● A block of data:
::::

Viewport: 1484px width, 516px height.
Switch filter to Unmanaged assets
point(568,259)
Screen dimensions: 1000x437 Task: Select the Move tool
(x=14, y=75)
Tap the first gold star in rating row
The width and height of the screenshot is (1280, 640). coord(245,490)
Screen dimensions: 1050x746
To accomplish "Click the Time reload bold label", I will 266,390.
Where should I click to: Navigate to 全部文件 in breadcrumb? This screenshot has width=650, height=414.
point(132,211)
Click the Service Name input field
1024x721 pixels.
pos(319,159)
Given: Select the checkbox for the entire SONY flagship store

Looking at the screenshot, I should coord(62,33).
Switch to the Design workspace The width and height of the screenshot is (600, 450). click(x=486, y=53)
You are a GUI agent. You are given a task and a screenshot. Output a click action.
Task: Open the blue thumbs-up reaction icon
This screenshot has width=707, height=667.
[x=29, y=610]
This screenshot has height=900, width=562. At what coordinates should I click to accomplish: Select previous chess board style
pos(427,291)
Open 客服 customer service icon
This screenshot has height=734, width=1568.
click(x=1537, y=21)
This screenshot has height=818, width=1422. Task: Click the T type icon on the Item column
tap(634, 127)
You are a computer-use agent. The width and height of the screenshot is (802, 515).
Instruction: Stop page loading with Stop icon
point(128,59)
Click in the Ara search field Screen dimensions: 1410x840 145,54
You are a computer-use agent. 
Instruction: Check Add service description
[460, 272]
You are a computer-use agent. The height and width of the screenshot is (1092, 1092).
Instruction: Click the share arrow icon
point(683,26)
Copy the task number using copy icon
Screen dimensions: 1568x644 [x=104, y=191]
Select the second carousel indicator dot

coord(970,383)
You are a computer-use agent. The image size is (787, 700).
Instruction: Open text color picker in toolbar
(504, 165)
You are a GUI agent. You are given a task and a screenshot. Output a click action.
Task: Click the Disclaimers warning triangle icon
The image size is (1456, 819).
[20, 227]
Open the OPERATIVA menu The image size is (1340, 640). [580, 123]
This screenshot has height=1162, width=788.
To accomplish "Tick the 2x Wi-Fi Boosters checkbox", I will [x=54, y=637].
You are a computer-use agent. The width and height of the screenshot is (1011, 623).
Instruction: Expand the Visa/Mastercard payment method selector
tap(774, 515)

::::

● Short exercise:
Copy out the lines of the records verbatim, beginning at the line that contains "Switch to the" and stopping after the line that contains "Click in the".

● In response:
Switch to the Design workspace The width and height of the screenshot is (600, 450). click(x=486, y=53)
You are a GUI agent. You are given a task and a screenshot. Output a click action.
Task: Open the blue thumbs-up reaction icon
This screenshot has width=707, height=667.
[x=29, y=610]
This screenshot has height=900, width=562. At what coordinates should I click to accomplish: Select previous chess board style
pos(427,291)
Open 客服 customer service icon
This screenshot has height=734, width=1568.
click(x=1537, y=21)
This screenshot has height=818, width=1422. Task: Click the T type icon on the Item column
tap(634, 127)
You are a computer-use agent. The width and height of the screenshot is (802, 515).
Instruction: Stop page loading with Stop icon
point(128,59)
Click in the Ara search field Screen dimensions: 1410x840 145,54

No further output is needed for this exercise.